### WHAT THE TASK ASKS
Reproduce verbatim the items running from the line containing "What do you see at coordinates (75, 335)" through the line containing "What do you see at coordinates (908, 259)", inclusive, and nothing else.

### TASK DATA

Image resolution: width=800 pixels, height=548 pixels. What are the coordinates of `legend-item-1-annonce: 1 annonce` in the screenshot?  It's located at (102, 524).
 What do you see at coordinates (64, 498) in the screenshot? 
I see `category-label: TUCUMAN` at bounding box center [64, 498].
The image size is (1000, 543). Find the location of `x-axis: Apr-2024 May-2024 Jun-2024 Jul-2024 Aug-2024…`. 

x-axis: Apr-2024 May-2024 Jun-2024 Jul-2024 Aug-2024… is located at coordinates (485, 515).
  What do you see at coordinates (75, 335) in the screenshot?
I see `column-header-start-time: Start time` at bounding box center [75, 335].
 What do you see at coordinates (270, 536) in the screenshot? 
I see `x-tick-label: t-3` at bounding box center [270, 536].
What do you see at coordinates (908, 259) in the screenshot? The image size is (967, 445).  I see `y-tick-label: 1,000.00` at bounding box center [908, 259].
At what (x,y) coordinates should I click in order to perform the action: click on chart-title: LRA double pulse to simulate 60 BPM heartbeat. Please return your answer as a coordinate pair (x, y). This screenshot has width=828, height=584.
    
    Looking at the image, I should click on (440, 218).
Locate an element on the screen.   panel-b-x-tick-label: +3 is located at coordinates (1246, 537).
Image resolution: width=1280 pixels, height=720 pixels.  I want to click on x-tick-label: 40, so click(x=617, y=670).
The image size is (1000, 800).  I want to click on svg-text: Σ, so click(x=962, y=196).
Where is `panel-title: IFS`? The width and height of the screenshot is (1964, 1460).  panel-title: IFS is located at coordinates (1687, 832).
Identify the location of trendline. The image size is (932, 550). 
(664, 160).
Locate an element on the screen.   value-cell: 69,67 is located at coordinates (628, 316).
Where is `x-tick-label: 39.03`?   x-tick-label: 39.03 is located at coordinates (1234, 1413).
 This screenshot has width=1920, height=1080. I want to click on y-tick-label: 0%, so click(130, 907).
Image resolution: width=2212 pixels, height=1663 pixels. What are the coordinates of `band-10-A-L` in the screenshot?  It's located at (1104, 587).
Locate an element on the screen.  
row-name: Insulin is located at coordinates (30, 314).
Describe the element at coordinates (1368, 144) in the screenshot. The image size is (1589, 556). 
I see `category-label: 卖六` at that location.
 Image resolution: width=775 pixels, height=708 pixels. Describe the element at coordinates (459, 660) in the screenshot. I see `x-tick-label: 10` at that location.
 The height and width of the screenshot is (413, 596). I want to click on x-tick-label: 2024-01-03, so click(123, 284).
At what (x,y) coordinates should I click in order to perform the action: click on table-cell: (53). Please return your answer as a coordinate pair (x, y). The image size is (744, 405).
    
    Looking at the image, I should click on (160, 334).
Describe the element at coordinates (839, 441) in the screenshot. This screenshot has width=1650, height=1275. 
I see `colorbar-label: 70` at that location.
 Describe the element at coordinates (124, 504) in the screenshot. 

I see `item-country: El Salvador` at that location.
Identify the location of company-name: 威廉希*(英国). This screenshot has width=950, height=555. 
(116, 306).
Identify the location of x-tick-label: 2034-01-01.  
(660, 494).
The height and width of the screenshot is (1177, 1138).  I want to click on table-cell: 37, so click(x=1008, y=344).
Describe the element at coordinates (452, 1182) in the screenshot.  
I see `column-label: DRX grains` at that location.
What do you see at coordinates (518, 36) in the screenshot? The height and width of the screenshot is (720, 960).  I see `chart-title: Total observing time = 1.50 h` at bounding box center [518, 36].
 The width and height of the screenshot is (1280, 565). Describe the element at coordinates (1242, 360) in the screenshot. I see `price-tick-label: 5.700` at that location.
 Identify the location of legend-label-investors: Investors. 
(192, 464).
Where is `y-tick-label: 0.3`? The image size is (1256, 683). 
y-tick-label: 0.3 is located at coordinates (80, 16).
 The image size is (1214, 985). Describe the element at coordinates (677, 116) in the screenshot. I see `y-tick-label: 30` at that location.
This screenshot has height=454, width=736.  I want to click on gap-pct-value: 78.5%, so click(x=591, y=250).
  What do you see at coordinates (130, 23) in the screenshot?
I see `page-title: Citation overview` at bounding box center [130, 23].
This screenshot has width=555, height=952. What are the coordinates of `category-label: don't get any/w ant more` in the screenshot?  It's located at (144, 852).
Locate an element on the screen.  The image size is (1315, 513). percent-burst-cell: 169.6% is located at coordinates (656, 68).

### COMPLETED EXERCISE
  What do you see at coordinates (75, 335) in the screenshot?
I see `column-header-start-time: Start time` at bounding box center [75, 335].
 What do you see at coordinates (270, 536) in the screenshot? 
I see `x-tick-label: t-3` at bounding box center [270, 536].
What do you see at coordinates (908, 259) in the screenshot? The image size is (967, 445).  I see `y-tick-label: 1,000.00` at bounding box center [908, 259].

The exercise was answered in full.